At the beginning of the 19th century, the Sundays River formed the eastern border of the then Cape Colony and was the area around Kirkwood consequently the scene of many armed conflicts - Khoi against Xhosa, Khoi and Xhosa together against the Boers and British together and finally the Boers against the British during the Second Anglo-Boer War.

During this war, General Jan Smuts and his Commando of 250 men passed through the valley on their epic campaign to the northwest. Indeed, the three Boers who died the furthest south during the war were killed on Cecil John Rhodes's farm Brakkefontein.

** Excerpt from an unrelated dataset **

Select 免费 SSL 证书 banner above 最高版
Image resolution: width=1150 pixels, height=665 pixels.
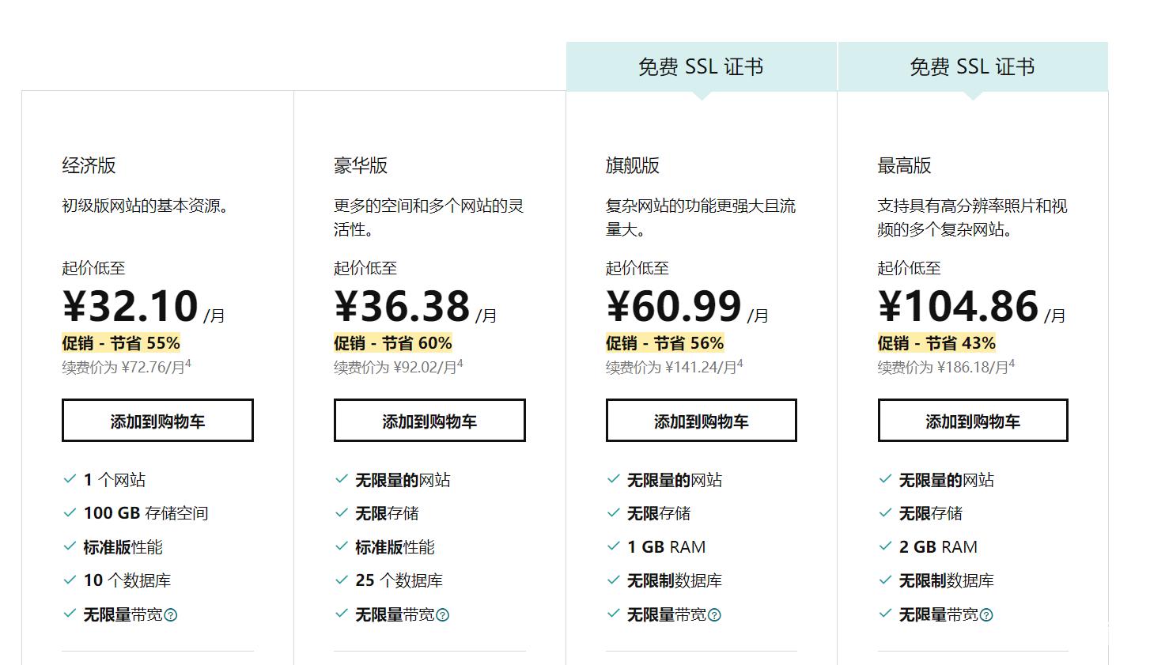pos(973,67)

Shortly after these casualties were incurred a major battle took place on the Bedrogsfontein mountain pass.

==Economy==
Nqweba's subtropical climate makes it ideal for the growing of citrus fruits and this has made it the citrus capital of the Eastern Cape. Indeed, Nqweba is the center of one of the largest citrus-growing regions in South Africa with approximately 120 square kilometres (30,000 acres) of citrus orchards. Approximately 18 million cartons of oranges, lemons, grapefruit and other citrus fruit are exported from this region each year.

The Sundays River Citrus Company employs approximately 1500 people on a seasonal basis to pack the export citrus. There are packhouses in Nqweba, Addo and Summerville.

Nqweba is also the capital town of the Sundays River Valley Municipality, which also includes places such as Paterson, Addo and Enon, and has a total population of about 70,000 people.

Roses are also grown in the area and there are several game farms situated nearby. The town also hosts an annual Wildlife Festival.

A panoramic view of Nqweba and the surrounding citrus groves is possible from The Lookout in the Rietberg Mountains, where J. S. Kirkwood had his vision. The Lookout is also well known as a dinosaur fossil site. The first complete dinosaur fossil to be found in South Africa, nicknamed "Kirky", was discovered near here. Kirky was smaller than 2 meters.

== Renaming ==
In March 2024, the town was officially renamed Nqweba, which means 'meeting place' in isiXhosa.

== Notable people who lived in Kirkwood/Nqweba ==
- Theo Aronson was a famous biographer of European royalty. He died in 2003.